UNITED STATES of America
v.
John J. O'MALLEY



The opinion of the court was delivered by: CLARY

There is presently before the Court for disposition defendant's motion for judgment of acquittal. John J. O'Malley, defendant herein, was originally indicted on two counts charging income tax evasions for the years 1945 and 1946, in violation of Section 145(b) of the Internal Revenue Code, 26 U.S.C. § 145(b). After a first trial lasting some twenty-one trial days, the Presiding Judge entered a judgment of acquittal as to Count I of the indictment covering the year 1945 in which the evasion was alleged to be in excess of $ 49,000. Upon timely motion, after a verdict of guilty by the jury on Count II covering the year 1946, Judge Allan K. Grim for the reasons set forth in his opinion, United States v. O'Malley, D.C., 117 F.Supp. 895, granted a new trial. At the second trial, which consumed fourteen days, the Government attempted to prove a tax evasion of approximately $ 63,000 for the year 1946, the indictment having charged an evasion of taxes for that year exceeding $ 125,000. When it became apparent that the jury could not agree after extensive deliberations, the Court declared a mistrial and discharged the jury. The defendant thereupon renewed in writing the motion made at the conclusion of the case for judgment of acquittal.

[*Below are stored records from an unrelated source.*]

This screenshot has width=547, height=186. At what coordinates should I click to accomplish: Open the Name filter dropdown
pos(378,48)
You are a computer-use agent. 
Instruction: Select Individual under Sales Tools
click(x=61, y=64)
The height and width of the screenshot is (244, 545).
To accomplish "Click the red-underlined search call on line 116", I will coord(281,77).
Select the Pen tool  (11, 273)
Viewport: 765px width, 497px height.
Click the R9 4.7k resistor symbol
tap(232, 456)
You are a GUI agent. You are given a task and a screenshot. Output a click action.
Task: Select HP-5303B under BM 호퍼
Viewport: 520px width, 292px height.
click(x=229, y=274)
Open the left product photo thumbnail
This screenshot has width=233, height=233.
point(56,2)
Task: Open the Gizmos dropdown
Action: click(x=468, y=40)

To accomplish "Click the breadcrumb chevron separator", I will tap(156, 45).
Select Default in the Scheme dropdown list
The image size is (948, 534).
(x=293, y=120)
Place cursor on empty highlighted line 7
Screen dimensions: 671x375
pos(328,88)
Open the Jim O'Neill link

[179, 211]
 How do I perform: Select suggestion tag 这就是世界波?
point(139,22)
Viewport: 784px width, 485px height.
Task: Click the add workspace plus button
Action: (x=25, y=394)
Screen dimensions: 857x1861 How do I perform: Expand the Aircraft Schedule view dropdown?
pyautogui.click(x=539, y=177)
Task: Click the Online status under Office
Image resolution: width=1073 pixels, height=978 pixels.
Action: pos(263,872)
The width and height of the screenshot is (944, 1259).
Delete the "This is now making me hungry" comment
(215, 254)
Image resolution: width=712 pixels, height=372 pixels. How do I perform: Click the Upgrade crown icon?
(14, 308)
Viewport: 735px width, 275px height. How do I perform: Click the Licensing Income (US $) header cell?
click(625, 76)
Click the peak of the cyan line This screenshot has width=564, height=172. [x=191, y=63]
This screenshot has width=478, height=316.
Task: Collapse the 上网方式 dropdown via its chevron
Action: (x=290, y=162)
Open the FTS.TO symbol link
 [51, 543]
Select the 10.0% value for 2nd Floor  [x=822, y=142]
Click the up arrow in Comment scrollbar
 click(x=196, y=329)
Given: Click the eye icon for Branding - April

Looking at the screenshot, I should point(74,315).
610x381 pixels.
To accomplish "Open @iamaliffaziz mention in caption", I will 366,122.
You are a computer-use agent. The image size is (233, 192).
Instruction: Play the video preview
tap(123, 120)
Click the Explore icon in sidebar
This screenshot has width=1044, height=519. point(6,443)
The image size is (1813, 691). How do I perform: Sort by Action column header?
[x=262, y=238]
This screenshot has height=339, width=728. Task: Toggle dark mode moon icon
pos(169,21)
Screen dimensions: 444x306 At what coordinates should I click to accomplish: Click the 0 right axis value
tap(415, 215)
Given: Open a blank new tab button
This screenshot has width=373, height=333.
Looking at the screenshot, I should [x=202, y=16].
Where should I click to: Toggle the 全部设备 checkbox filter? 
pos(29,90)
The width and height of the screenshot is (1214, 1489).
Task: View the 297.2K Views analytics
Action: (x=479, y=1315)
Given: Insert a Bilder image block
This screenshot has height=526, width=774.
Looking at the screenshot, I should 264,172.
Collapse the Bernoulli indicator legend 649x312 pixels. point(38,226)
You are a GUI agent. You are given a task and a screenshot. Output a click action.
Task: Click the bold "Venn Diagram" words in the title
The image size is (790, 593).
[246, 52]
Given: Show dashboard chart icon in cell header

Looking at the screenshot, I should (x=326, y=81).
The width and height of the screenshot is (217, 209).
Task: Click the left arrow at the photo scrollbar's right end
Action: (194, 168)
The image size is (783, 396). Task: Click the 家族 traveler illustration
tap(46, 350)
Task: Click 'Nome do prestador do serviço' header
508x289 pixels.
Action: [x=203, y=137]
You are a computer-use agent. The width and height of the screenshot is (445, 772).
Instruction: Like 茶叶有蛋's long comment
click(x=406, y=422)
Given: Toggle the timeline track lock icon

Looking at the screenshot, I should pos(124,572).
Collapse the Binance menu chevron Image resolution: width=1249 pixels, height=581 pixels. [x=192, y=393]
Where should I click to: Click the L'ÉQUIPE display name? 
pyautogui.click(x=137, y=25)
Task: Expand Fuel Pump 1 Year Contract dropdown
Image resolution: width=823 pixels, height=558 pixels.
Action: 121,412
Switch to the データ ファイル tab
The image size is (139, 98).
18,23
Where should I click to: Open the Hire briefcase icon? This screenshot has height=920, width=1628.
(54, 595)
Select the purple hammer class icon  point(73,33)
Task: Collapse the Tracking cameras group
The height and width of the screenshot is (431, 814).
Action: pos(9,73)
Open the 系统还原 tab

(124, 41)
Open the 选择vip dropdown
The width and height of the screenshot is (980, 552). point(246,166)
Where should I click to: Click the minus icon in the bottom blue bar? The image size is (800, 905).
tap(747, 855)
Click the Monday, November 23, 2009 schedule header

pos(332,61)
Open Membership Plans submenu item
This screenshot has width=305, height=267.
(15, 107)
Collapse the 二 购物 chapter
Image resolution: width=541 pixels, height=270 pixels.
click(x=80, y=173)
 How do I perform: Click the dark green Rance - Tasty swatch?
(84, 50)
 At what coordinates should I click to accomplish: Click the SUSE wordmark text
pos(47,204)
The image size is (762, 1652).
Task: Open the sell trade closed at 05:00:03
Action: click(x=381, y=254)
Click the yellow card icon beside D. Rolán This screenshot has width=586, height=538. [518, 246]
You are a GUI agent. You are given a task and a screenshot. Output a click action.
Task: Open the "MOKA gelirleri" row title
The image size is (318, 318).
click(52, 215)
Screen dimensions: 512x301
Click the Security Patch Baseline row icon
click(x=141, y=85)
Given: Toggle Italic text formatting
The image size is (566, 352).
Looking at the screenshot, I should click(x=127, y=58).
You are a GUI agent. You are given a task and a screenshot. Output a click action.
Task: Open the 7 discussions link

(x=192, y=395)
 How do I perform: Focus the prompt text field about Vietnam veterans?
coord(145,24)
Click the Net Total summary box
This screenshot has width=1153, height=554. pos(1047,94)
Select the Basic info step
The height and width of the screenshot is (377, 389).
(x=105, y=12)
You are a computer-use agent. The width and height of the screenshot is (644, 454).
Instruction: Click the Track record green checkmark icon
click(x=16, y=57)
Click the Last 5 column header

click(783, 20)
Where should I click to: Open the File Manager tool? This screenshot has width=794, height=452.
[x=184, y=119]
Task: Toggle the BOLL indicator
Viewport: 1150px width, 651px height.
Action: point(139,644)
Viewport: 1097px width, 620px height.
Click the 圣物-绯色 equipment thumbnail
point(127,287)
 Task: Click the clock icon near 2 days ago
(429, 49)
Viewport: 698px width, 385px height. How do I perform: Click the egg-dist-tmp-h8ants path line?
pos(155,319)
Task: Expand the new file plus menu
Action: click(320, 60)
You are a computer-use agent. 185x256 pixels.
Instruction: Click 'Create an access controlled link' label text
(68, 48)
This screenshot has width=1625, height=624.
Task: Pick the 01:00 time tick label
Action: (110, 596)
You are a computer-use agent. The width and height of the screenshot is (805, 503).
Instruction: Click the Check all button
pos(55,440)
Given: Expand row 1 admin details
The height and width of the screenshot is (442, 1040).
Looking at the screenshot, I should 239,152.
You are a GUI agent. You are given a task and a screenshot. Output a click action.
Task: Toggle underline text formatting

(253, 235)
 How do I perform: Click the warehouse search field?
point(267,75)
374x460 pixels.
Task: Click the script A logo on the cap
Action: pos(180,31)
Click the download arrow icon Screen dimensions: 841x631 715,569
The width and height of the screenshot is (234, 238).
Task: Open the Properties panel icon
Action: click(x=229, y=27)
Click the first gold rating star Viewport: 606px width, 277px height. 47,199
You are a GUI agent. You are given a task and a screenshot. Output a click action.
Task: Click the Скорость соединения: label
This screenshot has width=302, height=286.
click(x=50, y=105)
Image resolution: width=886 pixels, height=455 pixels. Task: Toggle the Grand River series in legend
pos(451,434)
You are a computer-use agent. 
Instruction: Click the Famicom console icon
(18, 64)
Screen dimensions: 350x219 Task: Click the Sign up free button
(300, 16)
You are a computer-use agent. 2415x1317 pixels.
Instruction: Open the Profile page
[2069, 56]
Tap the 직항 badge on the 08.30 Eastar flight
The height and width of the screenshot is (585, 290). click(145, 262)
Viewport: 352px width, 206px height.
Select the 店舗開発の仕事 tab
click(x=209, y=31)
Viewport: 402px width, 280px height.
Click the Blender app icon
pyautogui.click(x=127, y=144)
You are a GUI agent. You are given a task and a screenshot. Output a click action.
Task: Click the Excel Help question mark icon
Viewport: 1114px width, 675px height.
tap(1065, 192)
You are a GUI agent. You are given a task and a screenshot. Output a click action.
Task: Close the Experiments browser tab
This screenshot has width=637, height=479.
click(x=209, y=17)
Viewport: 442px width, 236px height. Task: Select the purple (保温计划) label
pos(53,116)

The O'Malley tax case has a long history. John J. O'Malley, the defendant herein, had for upwards of twenty years been under almost constant investigation by the Bureau of Internal Revenue. He was the subject of an investigation in the mid-thirties and as part of that investigation furnished the Government under date of January 18, 1939 a statement of his assets and liabilities as of August 14, 1930. Other data furnished was a statement of income from January 1, 1924 to December 31, 1930, and supporting documents in connection with his then financial condition. The Commissioner of Internal Revenue never assessed any deficiency in taxes for the period covered by that investigation. Another intensive investigation was inaugurated in June of 1948, out of which resulted the present indictment. As part of the investigation and at the request of agents of the Bureau of Internal Revenue, the defendant on November 16, 1950, through his accountants, Livingston, Montgomery & Company, furnished the Bureau with an analysis of increase in net worth, which statement covered the period from August 14, 1930 to December 31, 1943, both for himself and his wife. Other supporting documents included balance sheets for himself and his wife for the years ending 1943 through 1949 inclusive; a reconcilement of income to increase in net worth for both husband and wife for the years 1944 through 1949 inclusive; a balance sheet as of November 14, 1950, and an analysis of increase in net worth from January 1, 1950 to November 14, 1950.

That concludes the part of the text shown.